Ocracoke School.

Text and photos by Peter Vankevich

With the new school year underway, two new teachers have joined the Ocracoke School faculty.

Tori Liteschuh is the high school biology teacher replacing Louise Salerno. Liteschuh graduated from ECU in 2023 with a degree in biology.

Moving to Ocracoke in March 2023, she joined the staff of the After School program.

“I fell in love with the school from that experience,” she said.

Tori Liteschuh

But this summer, Hyde Schools lost its federal grant for the Hyde 21st Century Community Learning Center (CCLC), which since 2010 funded the after-school programs and other community enrichment.

When the science position opened, she applied and was hired. At the high school level, grades nine through 12, she will teach Intro to Biology, Biology and Earth and Environmental Science.

“Biology goes deep into genetics, DNA, animal and plant cells and I love to do labs with my classes,” she said.  

Earth and Environmental Sciences is learning about the earth and one’s environment.

“It includes physics labs, covers theories like Newton’s Cradle that demonstrates conservation of momentum and energy using a series of swinging spheres,” she said.

Her interest in life sciences goes back to her youth. “I love hunting and fishing. I love the outdoors,” she said.

Hailing from a small town that is about as far from Ocracoke and still in North Carolina, Sparta in Alleghany County, Maggie Murphy is the new K through 8 math and literacy specialist.

Even though the geographic distance between her hometown, located in the northwest part of the state, is long, there are similarities between the two communities.  Sparta has a population of about 1,800 residents. The school she attended and later taught at, a K through 8 level, is similar in size to Ocracoke School.

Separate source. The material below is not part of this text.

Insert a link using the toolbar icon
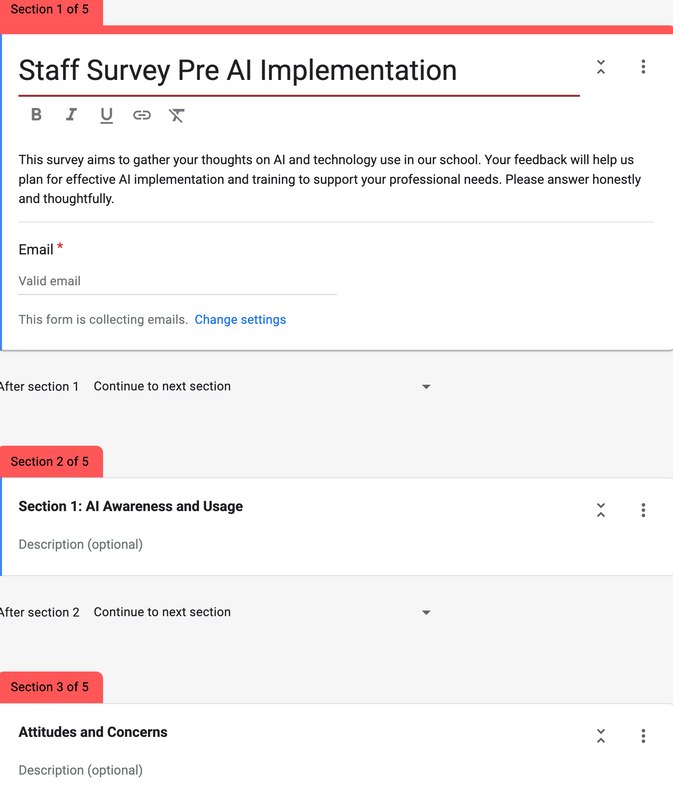 [142, 115]
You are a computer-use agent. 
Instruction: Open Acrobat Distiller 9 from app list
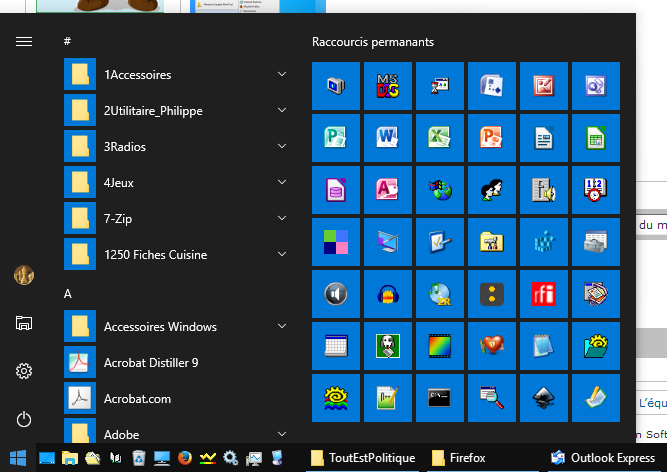click(x=150, y=363)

She is a graduate of Appalachian State University with a Bachelor of Arts degree in elementary education. She later went back and got a middle school add-on in language arts and social studies, and then a master’s in media and instructional technology.

After teaching elementary and middle school for 13 years, she decided that she wanted to help fellow teachers. She worked for Appalachian State and the New Teacher Support Program for two years. She then worked for a global education company, Participate Learning, whose mission is to unite the world through global learning, which is a catalyst for changing students’ lives.

Maggie Murphy

“After a while, I was missing the classroom so badly that I needed to get back to the kids,” she said.

Ocracoke School Principal Jeanie Owens happened to have a position open.

“And it fits exactly with what I love to do, which is reading and math and just working with as many different students as I can in a day,” she said. “I really enjoy this position and being a help to the teachers and students.”

She’s a teacher without a classroom.

“So, I help the classroom teachers by either going into their rooms or by pulling their students out to do a mini lesson or work on an activity,” she said.

Murphy said her family goes back on Ocracoke a long time ago, “like in the 1830s and ‘40s.” She said they found census records relating to a Simpson family here.

After living on the island for just one month, she already has an assessment.

“I love it here. I love the community. I love the feeling of it,” she said. “Everyone’s been so nice and welcoming. The students are all just unbelievably kind, well-mannered, and polite, and they’re just happy to be here.”

And that makes it, for her, a nice place to work.